If you compare this to the block diagram of a current generation SmartNIC (e.g., here), you will see some pretty remarkable similarities. Of course you need to connect to a host bus on one side; that’s likely to be PCIe today. (That choice was much less obvious in 1990.) And you need the necessary physical and link layer hardware to connect to your network of choice; today that’s invariably some flavor of Ethernet, whereas in 1990 it still seemed possible that ATM would take off as a local area network technology (it didn’t). In between the host and the network, there’s one or more CPUs, and some programmable hardware (FPGA). It’s the programmability of the system, delivered by the CPU and FPGA, that makes it “Smart”.

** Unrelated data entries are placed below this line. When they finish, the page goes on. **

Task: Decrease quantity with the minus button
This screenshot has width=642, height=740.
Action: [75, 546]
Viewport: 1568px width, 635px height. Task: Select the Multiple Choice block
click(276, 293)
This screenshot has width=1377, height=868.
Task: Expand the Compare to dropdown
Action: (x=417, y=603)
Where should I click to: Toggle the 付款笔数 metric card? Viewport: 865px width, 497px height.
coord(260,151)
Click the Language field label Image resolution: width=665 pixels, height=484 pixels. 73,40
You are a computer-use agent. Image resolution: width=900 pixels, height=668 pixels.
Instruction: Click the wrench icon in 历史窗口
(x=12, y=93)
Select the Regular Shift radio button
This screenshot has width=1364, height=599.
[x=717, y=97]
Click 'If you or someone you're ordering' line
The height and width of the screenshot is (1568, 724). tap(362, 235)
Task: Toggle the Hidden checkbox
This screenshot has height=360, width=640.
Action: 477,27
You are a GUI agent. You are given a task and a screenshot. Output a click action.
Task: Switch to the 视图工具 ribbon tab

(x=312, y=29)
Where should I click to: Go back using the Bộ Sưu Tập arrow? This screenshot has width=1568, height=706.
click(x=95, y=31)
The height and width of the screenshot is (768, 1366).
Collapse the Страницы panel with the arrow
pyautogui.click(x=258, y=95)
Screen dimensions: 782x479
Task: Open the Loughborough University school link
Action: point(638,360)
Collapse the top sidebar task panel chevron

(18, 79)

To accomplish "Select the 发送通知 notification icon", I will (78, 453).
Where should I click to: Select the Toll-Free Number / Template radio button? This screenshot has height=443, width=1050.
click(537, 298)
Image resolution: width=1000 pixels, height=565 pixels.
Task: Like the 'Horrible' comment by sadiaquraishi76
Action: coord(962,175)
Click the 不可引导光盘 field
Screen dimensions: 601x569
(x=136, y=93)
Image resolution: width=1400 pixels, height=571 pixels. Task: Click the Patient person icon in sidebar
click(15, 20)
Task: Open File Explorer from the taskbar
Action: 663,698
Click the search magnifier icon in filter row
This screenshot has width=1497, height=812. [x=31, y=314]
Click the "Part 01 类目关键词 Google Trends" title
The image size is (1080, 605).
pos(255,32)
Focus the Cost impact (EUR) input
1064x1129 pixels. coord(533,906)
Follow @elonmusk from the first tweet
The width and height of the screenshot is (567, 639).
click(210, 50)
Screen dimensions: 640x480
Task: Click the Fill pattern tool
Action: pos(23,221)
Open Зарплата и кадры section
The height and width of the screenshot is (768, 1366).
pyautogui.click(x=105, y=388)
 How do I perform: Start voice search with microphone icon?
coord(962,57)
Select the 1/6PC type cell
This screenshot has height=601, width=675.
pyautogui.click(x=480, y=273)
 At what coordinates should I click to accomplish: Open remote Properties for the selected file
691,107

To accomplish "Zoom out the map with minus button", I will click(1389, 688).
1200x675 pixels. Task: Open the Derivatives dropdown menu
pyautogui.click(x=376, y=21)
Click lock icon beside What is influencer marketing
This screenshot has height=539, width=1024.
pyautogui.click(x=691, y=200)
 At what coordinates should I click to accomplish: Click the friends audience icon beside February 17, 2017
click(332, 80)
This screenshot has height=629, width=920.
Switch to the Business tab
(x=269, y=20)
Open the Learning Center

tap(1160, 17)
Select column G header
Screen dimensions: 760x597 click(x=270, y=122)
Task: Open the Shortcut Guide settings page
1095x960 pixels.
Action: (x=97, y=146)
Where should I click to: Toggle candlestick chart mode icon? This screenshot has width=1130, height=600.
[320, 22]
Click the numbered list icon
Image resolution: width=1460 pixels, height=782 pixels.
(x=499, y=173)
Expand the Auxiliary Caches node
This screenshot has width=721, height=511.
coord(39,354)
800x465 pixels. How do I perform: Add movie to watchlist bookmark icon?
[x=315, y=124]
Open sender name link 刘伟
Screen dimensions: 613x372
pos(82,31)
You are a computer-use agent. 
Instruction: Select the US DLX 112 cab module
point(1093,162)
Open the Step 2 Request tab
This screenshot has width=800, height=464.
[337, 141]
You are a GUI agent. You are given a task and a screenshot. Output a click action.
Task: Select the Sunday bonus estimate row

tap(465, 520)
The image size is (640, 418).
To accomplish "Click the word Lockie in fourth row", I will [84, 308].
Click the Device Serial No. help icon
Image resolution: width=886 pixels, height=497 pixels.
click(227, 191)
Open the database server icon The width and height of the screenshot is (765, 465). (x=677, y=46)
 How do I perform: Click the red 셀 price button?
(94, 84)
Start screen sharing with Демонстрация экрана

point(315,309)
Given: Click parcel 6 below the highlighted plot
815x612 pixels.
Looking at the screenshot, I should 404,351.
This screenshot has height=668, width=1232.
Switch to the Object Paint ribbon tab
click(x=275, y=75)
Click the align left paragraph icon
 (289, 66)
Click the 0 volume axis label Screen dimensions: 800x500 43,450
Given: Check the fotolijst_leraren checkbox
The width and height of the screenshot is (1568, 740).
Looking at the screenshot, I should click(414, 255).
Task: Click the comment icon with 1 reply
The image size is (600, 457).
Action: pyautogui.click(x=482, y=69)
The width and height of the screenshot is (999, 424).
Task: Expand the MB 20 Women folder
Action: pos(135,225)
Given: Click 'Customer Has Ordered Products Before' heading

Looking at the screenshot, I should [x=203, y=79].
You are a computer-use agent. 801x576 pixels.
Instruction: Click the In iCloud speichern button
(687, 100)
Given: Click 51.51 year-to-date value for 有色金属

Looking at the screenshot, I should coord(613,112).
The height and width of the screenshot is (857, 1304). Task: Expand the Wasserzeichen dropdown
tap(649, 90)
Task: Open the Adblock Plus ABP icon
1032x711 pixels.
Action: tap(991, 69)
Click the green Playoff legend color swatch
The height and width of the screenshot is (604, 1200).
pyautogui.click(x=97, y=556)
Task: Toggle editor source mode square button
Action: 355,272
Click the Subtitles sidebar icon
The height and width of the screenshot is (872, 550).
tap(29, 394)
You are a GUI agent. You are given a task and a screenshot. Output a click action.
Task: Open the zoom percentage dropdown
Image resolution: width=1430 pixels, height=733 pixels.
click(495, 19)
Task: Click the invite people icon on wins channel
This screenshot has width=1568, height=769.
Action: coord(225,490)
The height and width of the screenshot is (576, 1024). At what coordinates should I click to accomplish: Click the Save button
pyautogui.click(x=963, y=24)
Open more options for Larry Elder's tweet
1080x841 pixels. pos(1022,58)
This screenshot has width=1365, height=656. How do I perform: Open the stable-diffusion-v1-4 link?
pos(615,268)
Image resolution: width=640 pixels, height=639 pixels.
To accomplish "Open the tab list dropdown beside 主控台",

To be clear, I definitely didn’t invent the SmartNIC. The earliest example that I can find was described by Kanakia and Cheriton in 1998. Other researchers around this time took a similar approach. There was a reason we gravitated towards designs that were relatively expensive but highly programmable: we didn’t yet know which functions belonged on the NIC. So we kept our options open. This gave us the ability to move functions between the host and the NIC, to experiment with new protocols, and to explore new ways of delivering data efficiently to applications. This was essentially my introduction to the systems approach to networking: building a system to experiment with various ways of partitioning functionality among components, and seeking an approach that would address end-to-end concerns such as reliability and performance. I was fortunate to be influenced in the design of my “SmartNIC'' by David Clark, the “architect of the Internet” and co-author of the end-to-end argument, and this work also led to my collaboration with Larry Peterson.

The 1990s, in retrospect, was a time when a lot of questions about networking were still up for debate. As we tried to achieve the then-crazy goal of delivering a gigabit per second to a single application, there was a widespread concern that TCP/IP would not be up to the task. Perhaps we needed completely new transport protocols, or a new network layer (e.g., ATM). Perhaps transport protocols were so performance-intensive that they needed to be offloaded to the NIC. With so many open questions, it made sense to design NICs with maximum flexibility. Hence the inclusion of a pair of CPUs and some of the largest FPGAs available at the time.

By the 2000s, many of these networking questions were addressed by the overwhelming success of the Internet. TCP/IP (with Ethernet as the link layer) became the dominant networking protocol stack. There turned out to be no problem getting these protocols from the 1970s to operate at tens of gigabits per second. Moore’s law helped, as did the rise of switched Ethernet and advances in optical transmission. As the protocols stabilised, there wasn’t so much need for flexibility in the NIC, and hence fixed-function NICs became the norm.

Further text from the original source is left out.